Editorial: Blow to European Project

 

Tuesday  September 16, 2003

The Swedes have decided by a comfortable majority, not to further their membership of the European Union by also joining the single European currency. The rejection of the euro in Sunday’s referendum would probably have been even greater had it not been for a sympathy vote following the assassination of Anna Lindh, Sweden’s foreign minister and a prominent pro-euro campaigner.

The Swedish decision is likely to further undermine the already weakened position of the single currency’s supporters in the UK where the Blair government has promised a referendum but has yet to suggest a date. Sweden’s rejection of the euro is also likely to delay plans in Denmark to hold a second referendum, following the country’s rejection in 2000.

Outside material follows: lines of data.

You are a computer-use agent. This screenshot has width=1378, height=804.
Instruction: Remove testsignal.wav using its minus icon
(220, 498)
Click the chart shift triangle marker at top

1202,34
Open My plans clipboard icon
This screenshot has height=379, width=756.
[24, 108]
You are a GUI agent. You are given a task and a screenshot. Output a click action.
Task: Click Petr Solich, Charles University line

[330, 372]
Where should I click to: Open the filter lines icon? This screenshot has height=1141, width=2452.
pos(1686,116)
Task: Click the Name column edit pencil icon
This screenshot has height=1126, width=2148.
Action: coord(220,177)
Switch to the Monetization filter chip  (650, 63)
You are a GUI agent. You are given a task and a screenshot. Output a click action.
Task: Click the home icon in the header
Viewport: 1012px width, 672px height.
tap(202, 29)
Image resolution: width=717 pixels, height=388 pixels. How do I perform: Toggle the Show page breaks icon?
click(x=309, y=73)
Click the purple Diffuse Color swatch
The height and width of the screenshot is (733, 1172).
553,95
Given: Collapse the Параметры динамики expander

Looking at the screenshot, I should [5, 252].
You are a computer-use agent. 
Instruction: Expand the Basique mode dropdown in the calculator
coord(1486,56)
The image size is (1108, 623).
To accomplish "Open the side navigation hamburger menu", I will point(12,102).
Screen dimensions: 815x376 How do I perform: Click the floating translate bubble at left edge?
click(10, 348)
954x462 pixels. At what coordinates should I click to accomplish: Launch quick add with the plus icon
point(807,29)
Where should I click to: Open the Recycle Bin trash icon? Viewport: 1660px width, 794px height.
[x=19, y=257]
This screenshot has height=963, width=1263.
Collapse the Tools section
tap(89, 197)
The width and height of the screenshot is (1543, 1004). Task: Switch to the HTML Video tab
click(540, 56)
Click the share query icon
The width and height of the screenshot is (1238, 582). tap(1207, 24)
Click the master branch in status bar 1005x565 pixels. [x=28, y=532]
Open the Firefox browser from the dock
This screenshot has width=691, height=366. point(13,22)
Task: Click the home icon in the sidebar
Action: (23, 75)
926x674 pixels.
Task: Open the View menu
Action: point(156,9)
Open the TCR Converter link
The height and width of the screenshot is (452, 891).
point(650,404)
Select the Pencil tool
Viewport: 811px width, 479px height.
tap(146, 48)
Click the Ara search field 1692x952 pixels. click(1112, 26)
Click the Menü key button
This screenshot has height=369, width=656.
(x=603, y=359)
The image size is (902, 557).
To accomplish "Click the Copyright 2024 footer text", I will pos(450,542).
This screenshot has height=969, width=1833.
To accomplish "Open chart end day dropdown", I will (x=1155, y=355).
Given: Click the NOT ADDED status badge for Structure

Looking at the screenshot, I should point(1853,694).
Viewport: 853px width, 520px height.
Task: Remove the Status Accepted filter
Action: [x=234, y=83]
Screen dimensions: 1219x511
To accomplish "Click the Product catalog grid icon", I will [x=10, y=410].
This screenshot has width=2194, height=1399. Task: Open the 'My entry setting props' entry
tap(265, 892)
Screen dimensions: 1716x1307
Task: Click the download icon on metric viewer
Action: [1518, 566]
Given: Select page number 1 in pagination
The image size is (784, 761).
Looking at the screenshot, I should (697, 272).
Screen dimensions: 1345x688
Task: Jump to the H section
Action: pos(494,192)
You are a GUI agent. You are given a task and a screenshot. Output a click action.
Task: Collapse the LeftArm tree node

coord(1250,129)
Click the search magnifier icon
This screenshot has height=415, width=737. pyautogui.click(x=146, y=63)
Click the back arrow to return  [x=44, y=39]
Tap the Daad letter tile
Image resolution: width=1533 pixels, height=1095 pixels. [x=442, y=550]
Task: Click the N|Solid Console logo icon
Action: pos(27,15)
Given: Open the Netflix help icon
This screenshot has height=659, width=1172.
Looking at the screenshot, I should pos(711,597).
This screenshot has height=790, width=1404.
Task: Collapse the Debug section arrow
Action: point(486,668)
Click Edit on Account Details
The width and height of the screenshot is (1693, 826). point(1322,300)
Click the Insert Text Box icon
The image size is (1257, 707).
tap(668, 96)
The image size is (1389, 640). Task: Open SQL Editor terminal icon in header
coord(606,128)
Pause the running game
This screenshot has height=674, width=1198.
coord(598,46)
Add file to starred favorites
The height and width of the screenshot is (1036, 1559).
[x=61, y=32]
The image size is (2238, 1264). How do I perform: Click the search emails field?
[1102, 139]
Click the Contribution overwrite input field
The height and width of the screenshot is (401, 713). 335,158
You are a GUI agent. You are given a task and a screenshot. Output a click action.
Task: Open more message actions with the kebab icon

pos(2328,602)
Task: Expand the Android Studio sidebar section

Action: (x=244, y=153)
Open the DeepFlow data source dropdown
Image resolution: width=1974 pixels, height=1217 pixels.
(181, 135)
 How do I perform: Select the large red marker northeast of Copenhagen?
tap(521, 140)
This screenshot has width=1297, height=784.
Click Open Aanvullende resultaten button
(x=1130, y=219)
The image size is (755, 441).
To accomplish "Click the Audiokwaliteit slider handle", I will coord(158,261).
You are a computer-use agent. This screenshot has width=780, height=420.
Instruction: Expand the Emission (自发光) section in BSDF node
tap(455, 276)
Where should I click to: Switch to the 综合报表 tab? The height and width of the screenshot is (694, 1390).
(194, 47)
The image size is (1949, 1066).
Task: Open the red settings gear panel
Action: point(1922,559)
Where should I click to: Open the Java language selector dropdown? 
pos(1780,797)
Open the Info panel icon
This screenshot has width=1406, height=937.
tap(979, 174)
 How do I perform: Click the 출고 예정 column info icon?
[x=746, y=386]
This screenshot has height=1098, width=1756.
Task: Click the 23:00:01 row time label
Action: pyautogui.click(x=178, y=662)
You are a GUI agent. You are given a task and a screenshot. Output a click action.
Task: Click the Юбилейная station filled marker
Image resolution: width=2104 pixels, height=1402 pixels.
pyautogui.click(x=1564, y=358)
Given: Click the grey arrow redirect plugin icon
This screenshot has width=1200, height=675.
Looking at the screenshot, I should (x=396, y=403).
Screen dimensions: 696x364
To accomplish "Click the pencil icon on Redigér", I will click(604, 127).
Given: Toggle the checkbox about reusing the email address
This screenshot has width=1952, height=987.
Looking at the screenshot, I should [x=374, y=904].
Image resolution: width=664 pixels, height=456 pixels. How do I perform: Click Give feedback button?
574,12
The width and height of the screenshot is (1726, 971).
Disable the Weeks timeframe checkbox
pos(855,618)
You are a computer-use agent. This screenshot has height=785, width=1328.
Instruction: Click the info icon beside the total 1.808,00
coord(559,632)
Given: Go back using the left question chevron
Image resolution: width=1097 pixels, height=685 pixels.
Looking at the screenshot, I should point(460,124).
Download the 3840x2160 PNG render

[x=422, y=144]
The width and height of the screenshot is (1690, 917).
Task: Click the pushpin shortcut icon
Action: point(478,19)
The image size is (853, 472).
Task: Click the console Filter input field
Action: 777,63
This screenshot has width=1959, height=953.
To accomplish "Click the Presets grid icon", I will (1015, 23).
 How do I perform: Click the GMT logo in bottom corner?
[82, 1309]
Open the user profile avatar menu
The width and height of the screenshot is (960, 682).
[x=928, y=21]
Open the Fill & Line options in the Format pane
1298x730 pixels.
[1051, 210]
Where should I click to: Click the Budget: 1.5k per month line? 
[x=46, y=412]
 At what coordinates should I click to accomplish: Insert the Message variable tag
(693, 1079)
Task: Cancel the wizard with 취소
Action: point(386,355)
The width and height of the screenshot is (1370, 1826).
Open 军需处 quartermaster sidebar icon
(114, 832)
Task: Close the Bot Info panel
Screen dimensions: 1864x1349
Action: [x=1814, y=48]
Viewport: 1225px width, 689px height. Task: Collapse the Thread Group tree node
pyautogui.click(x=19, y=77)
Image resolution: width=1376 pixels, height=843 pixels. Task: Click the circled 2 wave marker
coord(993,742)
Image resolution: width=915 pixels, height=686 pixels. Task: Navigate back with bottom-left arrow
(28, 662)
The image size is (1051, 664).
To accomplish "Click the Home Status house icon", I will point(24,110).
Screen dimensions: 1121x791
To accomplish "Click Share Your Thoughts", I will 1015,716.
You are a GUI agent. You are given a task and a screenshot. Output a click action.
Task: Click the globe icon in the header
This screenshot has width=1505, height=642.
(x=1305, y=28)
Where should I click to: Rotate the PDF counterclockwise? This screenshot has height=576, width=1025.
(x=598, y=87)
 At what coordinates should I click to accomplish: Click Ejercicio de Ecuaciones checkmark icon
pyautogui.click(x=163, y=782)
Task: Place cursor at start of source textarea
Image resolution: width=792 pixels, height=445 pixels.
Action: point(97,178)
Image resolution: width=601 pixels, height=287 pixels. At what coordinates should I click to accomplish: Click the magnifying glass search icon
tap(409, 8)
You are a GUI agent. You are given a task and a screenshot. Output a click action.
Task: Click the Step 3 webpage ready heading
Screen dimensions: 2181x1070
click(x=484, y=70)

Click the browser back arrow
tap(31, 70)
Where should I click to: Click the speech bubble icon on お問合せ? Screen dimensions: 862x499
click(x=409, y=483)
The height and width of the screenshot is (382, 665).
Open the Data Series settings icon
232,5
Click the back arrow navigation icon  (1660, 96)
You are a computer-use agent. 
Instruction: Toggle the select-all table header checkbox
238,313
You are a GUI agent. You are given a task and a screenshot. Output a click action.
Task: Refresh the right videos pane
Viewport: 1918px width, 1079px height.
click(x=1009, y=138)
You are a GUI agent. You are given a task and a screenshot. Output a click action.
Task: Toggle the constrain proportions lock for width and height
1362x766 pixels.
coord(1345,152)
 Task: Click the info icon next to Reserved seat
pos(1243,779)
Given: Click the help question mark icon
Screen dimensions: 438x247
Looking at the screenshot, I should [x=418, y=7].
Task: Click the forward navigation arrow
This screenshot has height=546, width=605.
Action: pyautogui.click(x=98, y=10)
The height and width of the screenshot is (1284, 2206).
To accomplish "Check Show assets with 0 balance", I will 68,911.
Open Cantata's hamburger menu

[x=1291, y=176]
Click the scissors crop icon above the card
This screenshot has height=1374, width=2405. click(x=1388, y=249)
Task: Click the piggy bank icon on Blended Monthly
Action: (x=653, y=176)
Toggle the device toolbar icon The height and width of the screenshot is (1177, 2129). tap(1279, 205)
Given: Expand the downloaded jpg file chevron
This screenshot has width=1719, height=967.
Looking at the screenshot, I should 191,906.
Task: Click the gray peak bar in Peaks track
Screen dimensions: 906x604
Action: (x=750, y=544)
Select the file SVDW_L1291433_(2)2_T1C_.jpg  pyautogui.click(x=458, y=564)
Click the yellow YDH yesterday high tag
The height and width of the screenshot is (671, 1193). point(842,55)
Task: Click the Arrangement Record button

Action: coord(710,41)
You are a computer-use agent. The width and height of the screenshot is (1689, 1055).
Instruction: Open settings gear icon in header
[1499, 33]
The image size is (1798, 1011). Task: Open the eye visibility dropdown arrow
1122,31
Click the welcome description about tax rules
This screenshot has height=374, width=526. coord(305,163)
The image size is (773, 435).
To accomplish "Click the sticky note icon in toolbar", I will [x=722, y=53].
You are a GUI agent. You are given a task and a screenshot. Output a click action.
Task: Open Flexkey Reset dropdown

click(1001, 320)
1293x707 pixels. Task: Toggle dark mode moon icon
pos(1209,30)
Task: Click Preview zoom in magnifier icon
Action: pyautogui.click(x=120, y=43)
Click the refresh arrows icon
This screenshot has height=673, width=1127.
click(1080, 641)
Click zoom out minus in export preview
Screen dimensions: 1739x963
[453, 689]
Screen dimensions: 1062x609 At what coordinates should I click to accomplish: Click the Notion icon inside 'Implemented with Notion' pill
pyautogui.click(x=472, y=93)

The effect of the Swedish vote on the euro itself and the 12 EU states that have adopted it will be depressing. It is a harsh fact that Euro-land continues to wallow in economic problems while both the Swedish and UK economies are performing well. Worse, while both Germany and France seem likely to break the rules of the Stability Pact upon which the currency was founded, the French government seems determined to use what it believes are loopholes, not only to allow it to increase its budget deficit above the three percent limit but also to cut taxes next year. This would make it almost inevitable that it will remain in breach of the pact’s rules. The time may not be far off when the international money markets begin to punish the euro for its inconsistencies and contradictions. A weakened euro might help exporters but it will seriously increase the cost of imports and thus boost inflationary pressure, forcing interest rates up and so hampering economic recovery.

At the heart of the whole euro issue is the faith that the 300 million Europeans who must use it have in the currency. That it facilitates trade within Euroland is not in doubt. However it also represents a key step along the path toward a unified European superstate. Though accepting the principle of political union, many EU citizens are unhappy about the timing.

Yet euro-enthusiasts are still driving the unification issue at a pace, which threatens to wreck their ambitions because they are not carrying the man in the street with them. In pure economic terms, the euro could have come about as a monetization of the old ecu (European monetary unit), a successful notional currency used by financial markets. Instead visionaries forced it through as a political step toward a truly united Europe.

Unfortunately it is not yet a vision shared by the majority of Europeans. Yet the politicians continue to try browbeating their people into accepting the vision now.